The input
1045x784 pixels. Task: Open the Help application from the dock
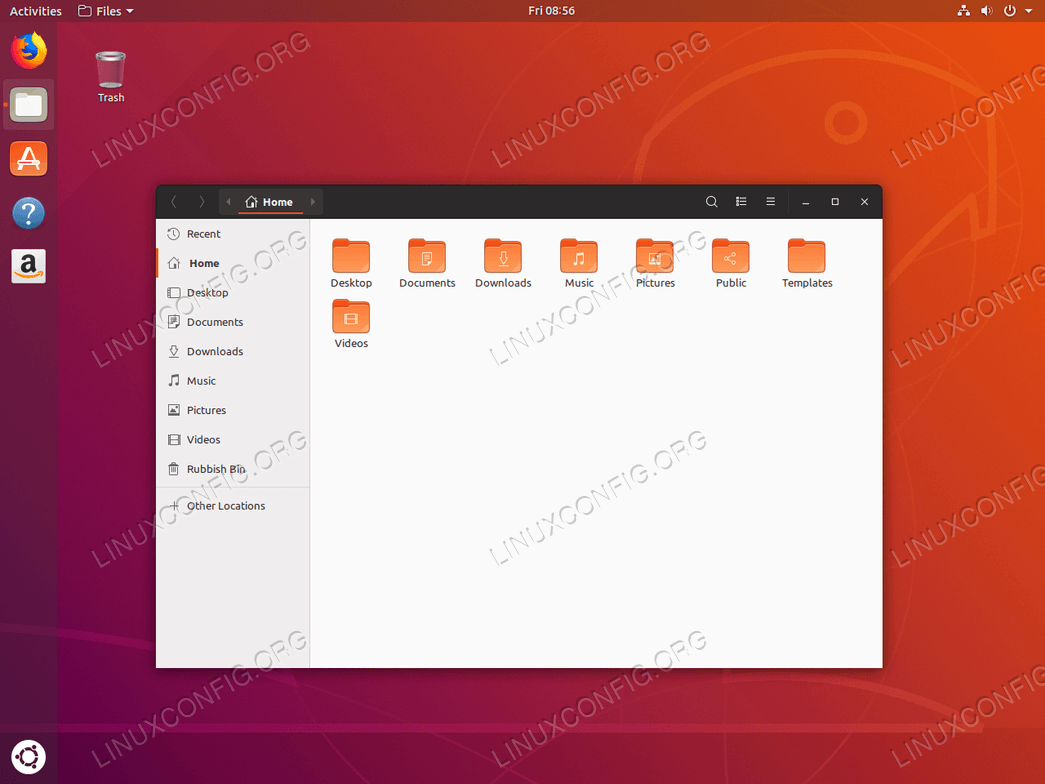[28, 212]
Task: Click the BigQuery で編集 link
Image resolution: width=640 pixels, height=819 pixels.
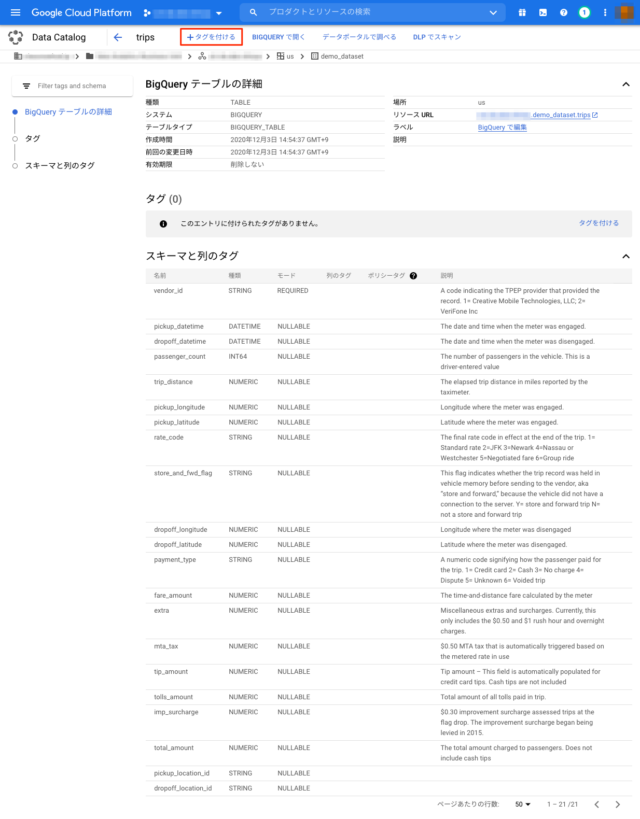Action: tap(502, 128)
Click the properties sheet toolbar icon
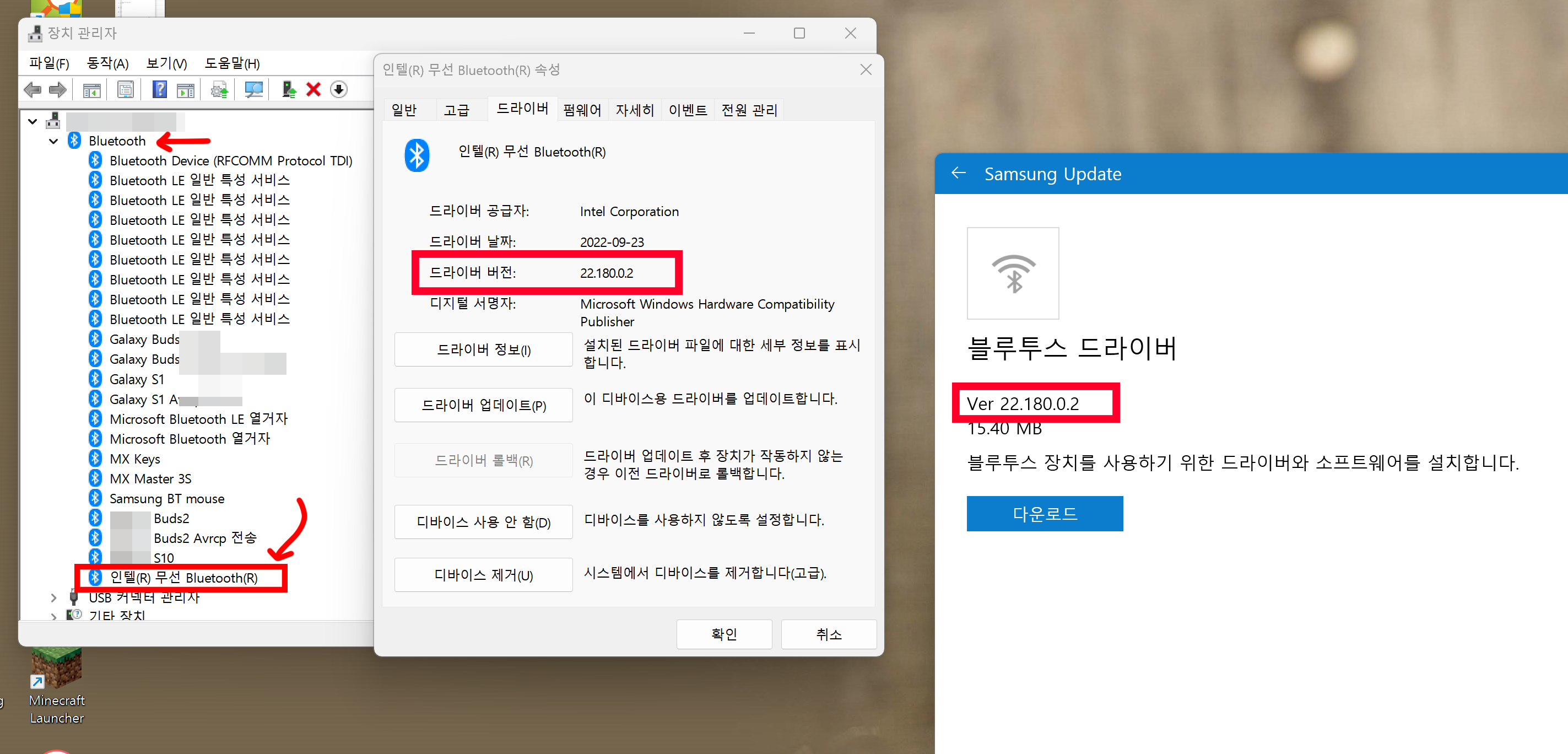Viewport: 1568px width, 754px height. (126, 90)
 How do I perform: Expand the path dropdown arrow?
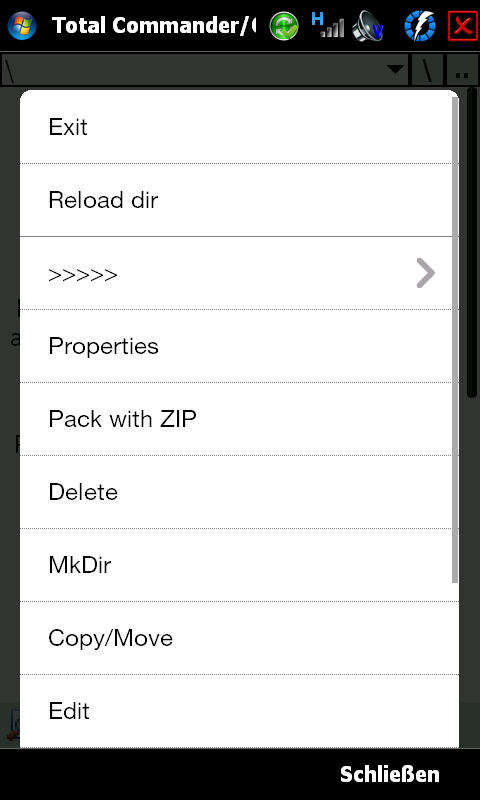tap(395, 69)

==

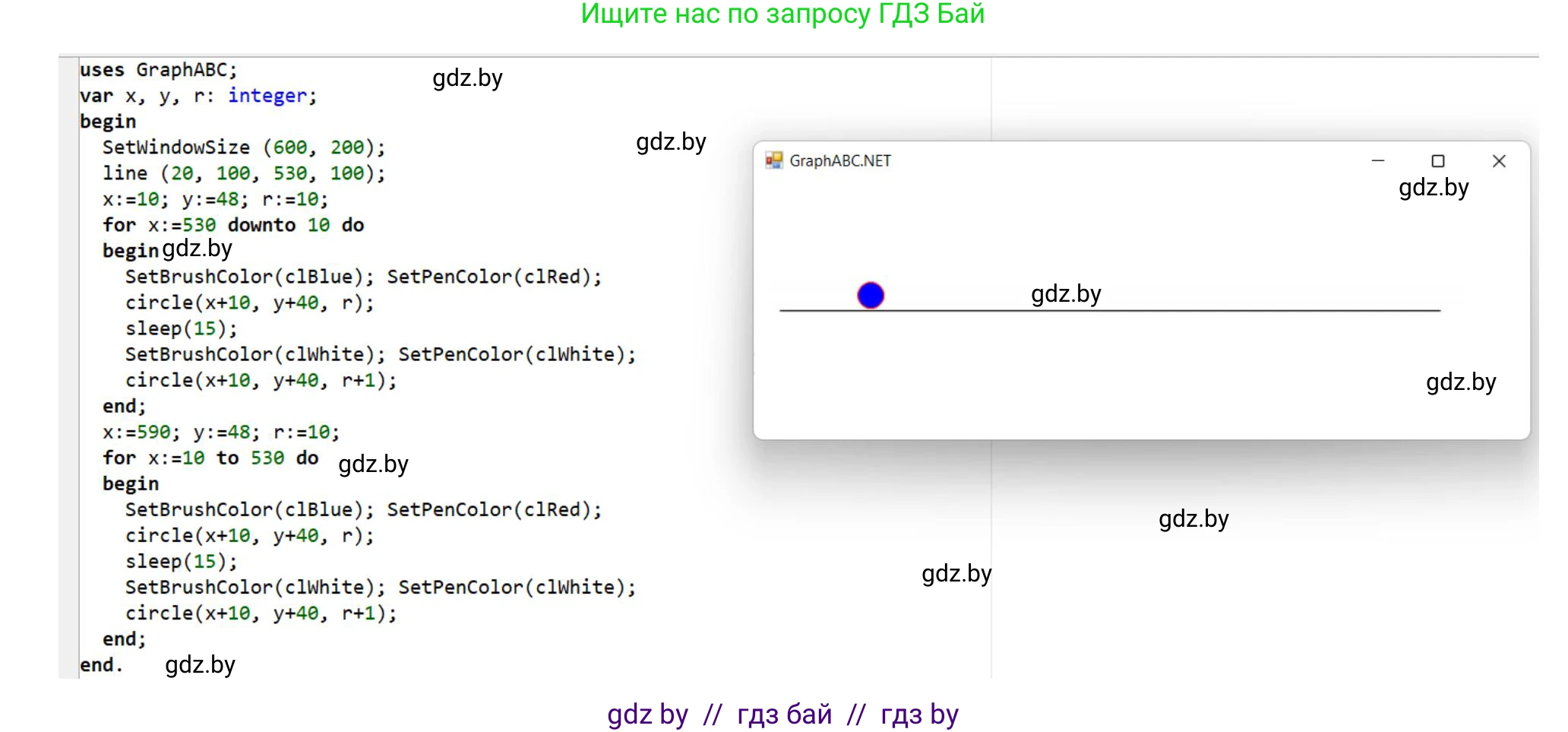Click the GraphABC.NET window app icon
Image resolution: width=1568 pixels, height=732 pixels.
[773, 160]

---

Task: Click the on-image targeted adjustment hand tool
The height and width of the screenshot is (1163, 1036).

Exercise description
Reproduce the records from the line with "1045x784 pixels. Task: Open" to the line with "tap(395, 69)", with both of those lines included, and leave the pictures out.

Completed task
1045x784 pixels. Task: Open the Help application from the dock
[28, 212]
Task: Click the BigQuery で編集 link
Image resolution: width=640 pixels, height=819 pixels.
Action: tap(502, 128)
Click the properties sheet toolbar icon
Viewport: 1568px width, 754px height. (126, 90)
 How do I perform: Expand the path dropdown arrow?
tap(395, 69)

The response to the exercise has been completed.